#### RECORDS FOR THE TASK:
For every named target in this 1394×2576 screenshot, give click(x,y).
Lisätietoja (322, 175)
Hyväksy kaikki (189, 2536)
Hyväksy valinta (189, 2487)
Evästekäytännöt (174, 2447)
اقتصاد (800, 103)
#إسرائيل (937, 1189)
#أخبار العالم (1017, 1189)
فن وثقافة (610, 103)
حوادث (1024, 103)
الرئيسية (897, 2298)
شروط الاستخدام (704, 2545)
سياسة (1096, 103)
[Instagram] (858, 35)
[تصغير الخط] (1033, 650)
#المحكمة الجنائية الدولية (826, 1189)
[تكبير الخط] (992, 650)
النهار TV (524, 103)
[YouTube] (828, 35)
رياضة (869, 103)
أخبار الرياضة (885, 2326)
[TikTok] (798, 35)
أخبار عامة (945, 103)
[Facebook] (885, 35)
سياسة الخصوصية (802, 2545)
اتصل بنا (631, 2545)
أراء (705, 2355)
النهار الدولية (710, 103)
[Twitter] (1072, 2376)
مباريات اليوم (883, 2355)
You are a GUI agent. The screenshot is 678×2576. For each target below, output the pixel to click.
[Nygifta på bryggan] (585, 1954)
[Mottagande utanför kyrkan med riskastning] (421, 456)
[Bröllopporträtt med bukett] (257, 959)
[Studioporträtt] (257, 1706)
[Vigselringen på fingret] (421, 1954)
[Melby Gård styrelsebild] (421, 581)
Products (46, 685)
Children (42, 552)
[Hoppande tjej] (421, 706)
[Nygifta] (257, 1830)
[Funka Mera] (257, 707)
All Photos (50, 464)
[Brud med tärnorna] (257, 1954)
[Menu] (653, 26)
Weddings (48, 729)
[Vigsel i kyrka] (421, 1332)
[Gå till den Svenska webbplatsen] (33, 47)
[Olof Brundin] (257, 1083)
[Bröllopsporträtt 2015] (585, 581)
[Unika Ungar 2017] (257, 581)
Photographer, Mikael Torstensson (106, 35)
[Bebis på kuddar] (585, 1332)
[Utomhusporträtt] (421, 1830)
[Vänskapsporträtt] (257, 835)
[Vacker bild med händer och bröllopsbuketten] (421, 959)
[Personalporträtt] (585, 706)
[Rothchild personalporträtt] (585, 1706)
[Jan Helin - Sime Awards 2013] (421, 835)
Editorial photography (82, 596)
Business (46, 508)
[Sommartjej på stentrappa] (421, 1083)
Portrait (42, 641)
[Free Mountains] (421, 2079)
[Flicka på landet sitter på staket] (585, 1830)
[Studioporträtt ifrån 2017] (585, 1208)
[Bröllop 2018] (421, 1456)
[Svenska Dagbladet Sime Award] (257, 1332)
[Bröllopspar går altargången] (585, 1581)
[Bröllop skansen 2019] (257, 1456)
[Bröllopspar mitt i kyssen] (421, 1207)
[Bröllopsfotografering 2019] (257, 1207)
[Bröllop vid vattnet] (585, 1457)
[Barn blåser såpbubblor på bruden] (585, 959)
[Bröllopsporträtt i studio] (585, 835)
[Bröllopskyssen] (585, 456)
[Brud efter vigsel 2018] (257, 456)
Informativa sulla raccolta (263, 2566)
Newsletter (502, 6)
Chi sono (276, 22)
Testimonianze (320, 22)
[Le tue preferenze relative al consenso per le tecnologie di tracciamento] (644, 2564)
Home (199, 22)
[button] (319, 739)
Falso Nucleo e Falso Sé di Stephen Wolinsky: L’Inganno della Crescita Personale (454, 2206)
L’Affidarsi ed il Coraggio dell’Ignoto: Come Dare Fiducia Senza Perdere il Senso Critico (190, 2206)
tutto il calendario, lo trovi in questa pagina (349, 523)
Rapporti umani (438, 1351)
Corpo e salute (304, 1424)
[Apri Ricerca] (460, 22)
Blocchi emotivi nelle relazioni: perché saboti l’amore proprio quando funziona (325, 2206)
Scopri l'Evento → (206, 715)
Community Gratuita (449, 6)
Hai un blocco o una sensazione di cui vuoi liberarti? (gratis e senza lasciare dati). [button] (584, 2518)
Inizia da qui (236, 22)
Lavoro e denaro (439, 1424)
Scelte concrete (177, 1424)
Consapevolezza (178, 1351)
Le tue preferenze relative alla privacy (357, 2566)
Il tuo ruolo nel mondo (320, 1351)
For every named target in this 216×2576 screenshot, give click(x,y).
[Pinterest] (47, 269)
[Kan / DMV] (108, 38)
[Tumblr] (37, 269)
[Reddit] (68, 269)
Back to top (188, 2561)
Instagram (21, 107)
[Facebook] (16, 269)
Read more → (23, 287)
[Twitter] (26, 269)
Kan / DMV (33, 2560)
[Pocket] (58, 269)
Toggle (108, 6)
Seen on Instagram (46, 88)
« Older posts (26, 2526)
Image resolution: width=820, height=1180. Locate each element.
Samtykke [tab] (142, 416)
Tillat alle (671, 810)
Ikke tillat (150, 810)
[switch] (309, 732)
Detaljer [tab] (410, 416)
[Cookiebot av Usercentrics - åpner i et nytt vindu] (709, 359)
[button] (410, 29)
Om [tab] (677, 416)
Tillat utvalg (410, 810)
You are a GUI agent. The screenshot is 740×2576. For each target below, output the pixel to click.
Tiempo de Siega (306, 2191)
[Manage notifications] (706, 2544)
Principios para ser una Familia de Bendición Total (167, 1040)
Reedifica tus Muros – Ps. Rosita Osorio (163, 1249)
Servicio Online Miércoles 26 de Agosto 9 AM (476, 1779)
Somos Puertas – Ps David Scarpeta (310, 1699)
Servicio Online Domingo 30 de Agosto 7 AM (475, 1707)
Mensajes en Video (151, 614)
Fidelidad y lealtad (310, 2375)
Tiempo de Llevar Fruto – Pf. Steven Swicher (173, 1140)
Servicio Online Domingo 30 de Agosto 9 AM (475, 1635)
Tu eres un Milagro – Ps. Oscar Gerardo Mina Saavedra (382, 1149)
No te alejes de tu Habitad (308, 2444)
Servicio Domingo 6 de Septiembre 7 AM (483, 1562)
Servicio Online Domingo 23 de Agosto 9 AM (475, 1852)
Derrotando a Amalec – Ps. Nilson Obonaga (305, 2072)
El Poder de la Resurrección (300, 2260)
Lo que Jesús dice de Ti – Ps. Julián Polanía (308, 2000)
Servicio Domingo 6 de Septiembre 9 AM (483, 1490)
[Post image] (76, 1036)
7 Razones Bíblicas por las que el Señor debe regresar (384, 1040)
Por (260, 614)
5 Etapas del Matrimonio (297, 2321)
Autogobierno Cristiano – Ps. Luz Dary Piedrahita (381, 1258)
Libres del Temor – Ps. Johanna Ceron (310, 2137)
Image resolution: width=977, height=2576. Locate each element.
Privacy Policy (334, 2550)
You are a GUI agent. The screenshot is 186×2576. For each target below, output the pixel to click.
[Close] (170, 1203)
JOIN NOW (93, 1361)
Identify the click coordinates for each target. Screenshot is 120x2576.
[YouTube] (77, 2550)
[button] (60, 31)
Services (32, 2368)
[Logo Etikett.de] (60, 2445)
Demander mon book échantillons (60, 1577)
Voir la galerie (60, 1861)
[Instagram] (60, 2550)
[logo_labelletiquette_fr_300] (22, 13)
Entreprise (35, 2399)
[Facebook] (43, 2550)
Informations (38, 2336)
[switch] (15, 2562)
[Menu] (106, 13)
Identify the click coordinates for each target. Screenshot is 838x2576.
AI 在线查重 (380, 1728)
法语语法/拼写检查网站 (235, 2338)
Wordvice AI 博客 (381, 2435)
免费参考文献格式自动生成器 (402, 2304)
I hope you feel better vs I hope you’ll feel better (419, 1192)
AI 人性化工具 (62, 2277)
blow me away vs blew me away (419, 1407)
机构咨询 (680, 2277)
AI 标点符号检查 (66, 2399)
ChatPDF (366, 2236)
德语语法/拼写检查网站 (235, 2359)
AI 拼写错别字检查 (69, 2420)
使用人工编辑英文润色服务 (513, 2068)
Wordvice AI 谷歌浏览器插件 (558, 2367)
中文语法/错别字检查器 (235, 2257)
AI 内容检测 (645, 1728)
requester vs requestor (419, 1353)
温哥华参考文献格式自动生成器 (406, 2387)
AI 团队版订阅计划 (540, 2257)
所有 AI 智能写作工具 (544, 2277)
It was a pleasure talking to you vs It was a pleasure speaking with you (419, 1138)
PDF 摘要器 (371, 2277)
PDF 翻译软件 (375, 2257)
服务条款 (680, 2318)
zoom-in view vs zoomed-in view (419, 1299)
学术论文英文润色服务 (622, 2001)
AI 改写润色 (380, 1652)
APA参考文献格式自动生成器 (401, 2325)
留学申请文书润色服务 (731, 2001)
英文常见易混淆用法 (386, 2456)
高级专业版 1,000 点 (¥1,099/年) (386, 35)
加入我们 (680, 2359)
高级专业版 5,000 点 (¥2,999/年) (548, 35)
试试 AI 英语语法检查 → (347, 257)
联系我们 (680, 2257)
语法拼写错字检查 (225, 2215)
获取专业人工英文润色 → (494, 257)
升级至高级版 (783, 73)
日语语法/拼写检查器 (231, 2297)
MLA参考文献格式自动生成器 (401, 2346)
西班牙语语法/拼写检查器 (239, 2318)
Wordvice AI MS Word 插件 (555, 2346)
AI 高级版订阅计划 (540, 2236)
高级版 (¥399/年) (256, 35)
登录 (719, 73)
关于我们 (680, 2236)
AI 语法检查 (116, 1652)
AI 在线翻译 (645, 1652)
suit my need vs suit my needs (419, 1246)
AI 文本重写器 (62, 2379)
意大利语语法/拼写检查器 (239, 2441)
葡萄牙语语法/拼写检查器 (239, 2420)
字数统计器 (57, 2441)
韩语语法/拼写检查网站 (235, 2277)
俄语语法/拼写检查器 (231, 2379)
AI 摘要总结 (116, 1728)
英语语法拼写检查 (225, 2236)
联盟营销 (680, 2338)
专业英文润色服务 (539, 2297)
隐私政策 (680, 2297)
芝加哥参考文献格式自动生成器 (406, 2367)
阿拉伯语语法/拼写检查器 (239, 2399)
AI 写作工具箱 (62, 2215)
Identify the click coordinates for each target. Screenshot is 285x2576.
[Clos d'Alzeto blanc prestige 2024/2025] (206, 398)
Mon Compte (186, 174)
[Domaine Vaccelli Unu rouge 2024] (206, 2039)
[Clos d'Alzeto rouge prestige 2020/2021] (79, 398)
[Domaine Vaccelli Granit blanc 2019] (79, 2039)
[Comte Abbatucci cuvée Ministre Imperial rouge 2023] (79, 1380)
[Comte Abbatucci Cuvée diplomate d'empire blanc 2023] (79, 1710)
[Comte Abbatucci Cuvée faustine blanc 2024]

#### WHAT THE TASK ASKS:
With the line holding "No te alejes de tu Habitad (308, 2444)" as the first and the line holding "Autogobierno Cristiano –" as the last, set down that range of the entries above exactly, and nothing else.

#### SOLUTION TO THIS PROBLEM:
No te alejes de tu Habitad (308, 2444)
Servicio Domingo 6 de Septiembre 7 AM (483, 1562)
Servicio Online Domingo 23 de Agosto 9 AM (475, 1852)
Derrotando a Amalec – Ps. Nilson Obonaga (305, 2072)
El Poder de la Resurrección (300, 2260)
Lo que Jesús dice de Ti – Ps. Julián Polanía (308, 2000)
Servicio Domingo 6 de Septiembre 9 AM (483, 1490)
[Post image] (76, 1036)
7 Razones Bíblicas por las que el Señor debe regresar (384, 1040)
Por (260, 614)
5 Etapas del Matrimonio (297, 2321)
Autogobierno Cristiano – Ps. Luz Dary Piedrahita (381, 1258)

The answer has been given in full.